**PROBLEM TO SOLVE**
Copy out these lines word for word, leaving out the pictures.

**DATA SUPPLIED**
■ ■ ■ ■ ■

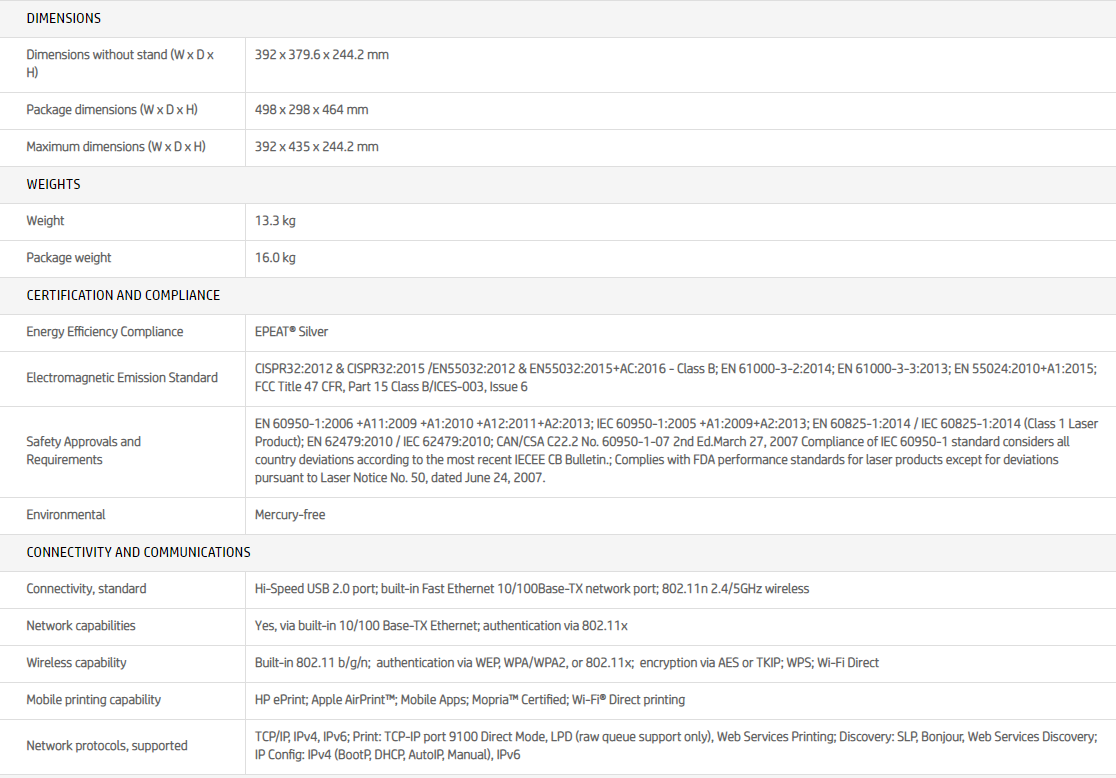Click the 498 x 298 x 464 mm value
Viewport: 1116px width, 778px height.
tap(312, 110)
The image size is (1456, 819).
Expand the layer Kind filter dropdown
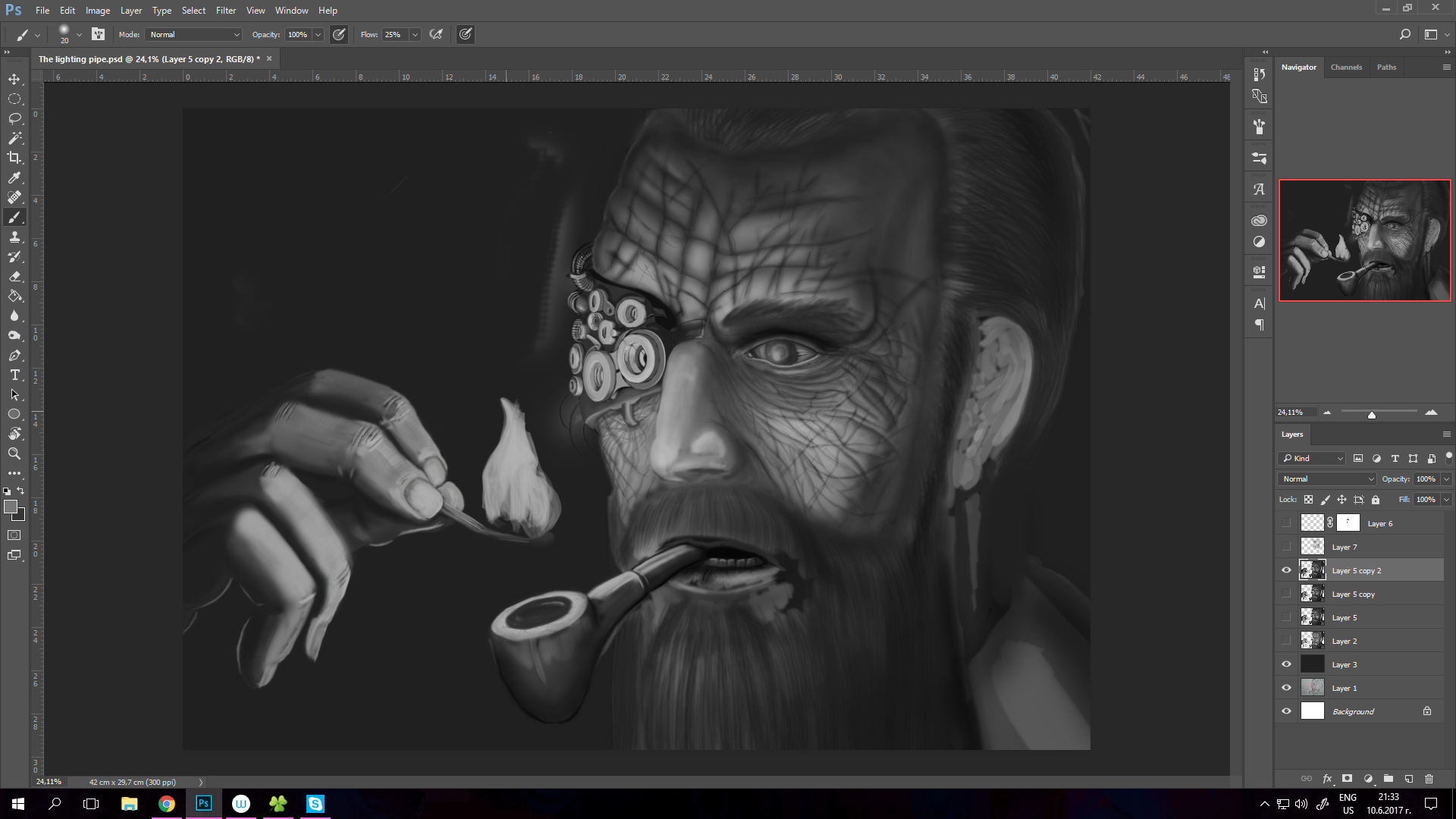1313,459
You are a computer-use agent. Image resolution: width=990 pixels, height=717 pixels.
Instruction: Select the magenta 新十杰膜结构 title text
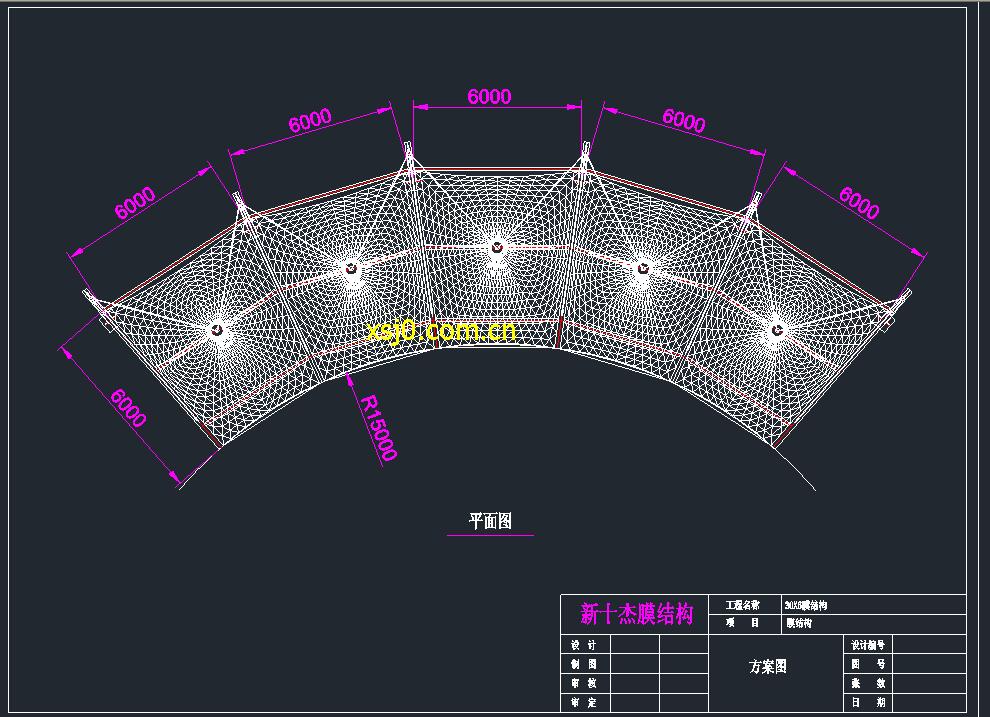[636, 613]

■ ■ ■ ■ ■

**COMPLETE ANSWER**
Click the 498 x 298 x 464 mm value
Viewport: 1116px width, 778px height.
tap(312, 110)
The image size is (1456, 819).
Expand the layer Kind filter dropdown
1313,459
You are a computer-use agent. Image resolution: width=990 pixels, height=717 pixels.
Instruction: Select the magenta 新十杰膜结构 title text
[636, 613]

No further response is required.